French postal operator Le Groupe La Poste examines how cross-border e-commerce operates in Europe and if the domestic vs external market figures tell the whole story.
The European Commission considers the growth of cross-border e-commerce sluggish because it compares the 15% of European online consumers that shop with e-tailers located outside their domestic market with the 47% of European consumers who made at least one online purchase from domestic vendors (between September 2011 and September 2012).
However, it should be noted that the proportion of ‘cross-border e-shoppers’ has nearly tripled since 2006 whereas the number of domestic e-shoppers is only near to doubling. To explain this gap, some argue that consumers make their first steps as online shoppers on their domestic market (with which they are more familiar) before venturing across borders.
Moreover, we can see that cross-border e-commerce is well developed in the ‘smaller’ EU member states, i.e. on markets where the domestic supply probably cannot meet all consumer demand (in terms of variety).
For example in Malta, 42% of the online consumers use a cross-border seller at least once against 11% who used a domestic one. In Luxembourg, these figures are respectively equal at 41% and 14%. In Cyprus, 31% of people purchased goods abroad against 5% on the domestic market.
In the larger countries, the domestic offer of both off-line and online retailers may prove to be sufficiently varied and competitive for consumers to find what they were looking for on domestic sites.
But beyond this, it is very difficult to assess true parcel cross-border volumes. Sellers with large volumes use what are known as ‘direct injection’ solutions. The parcels are prepared in country A with the label of the delivery operator in the destination country B, and are directly injected into a sorting center owned by the destination delivery operator. The delivery operator treats these customers as though they are domestic ones. Often there is nothing to distinguish direct-entry parcels and domestic ones.
Last but not least, assessing the development of the EU e-commerce market as the sole indicator of cross-border parcel flows is misleading. These flows will, in all likelihood, drop with the continuing expansion of e-commerce, as it becomes profitable for e-tailers who have developed their business on a foreign market to set up operations there. Amazon’s decision to set up operations in Italy is an instructive example.

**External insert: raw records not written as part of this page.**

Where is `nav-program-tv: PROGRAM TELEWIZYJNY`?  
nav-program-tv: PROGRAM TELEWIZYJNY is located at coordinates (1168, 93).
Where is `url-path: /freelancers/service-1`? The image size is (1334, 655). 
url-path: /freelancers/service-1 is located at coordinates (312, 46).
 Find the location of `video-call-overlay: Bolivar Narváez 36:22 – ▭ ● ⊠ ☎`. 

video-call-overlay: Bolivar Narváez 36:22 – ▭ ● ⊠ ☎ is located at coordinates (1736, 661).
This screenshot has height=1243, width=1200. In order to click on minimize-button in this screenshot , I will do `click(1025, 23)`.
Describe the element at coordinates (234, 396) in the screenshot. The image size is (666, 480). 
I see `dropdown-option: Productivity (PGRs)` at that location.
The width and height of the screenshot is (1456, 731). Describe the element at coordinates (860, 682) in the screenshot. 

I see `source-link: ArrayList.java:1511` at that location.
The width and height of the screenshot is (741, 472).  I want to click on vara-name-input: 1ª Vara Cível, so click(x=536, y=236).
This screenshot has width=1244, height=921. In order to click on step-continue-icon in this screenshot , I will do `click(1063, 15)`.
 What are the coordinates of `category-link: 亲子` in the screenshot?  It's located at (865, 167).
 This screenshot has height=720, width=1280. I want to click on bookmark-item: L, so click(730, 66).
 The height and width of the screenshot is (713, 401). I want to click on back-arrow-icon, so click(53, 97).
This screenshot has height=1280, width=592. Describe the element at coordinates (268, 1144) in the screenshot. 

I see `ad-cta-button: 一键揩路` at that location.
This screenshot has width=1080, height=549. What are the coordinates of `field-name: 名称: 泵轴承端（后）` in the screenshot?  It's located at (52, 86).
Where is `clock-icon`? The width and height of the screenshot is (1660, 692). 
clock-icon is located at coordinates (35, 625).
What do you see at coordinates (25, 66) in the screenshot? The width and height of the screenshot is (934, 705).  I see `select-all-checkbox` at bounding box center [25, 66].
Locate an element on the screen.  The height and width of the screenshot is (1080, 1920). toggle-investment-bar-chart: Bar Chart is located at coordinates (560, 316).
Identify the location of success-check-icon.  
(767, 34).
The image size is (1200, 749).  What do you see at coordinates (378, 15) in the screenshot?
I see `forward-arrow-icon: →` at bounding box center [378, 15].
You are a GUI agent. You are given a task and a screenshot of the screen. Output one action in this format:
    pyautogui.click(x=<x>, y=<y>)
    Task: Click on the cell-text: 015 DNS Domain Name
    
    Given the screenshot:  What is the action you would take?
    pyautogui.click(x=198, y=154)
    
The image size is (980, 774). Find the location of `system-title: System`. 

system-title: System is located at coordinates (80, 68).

In October 2011, Amazon opened its first distribution center in the Piacenza region in the north of Italy. The 270,000ft² facility supplies the entire Italian market. This new warehouse changed what used to be called cross-border flows (from a warehouse located in France or the UK) into ‘domestic’ flows. And yet this fall in cross-border volumes is by no means a sign that e-commerce is flagging; on the contrary, it reflects strong growth in the sector.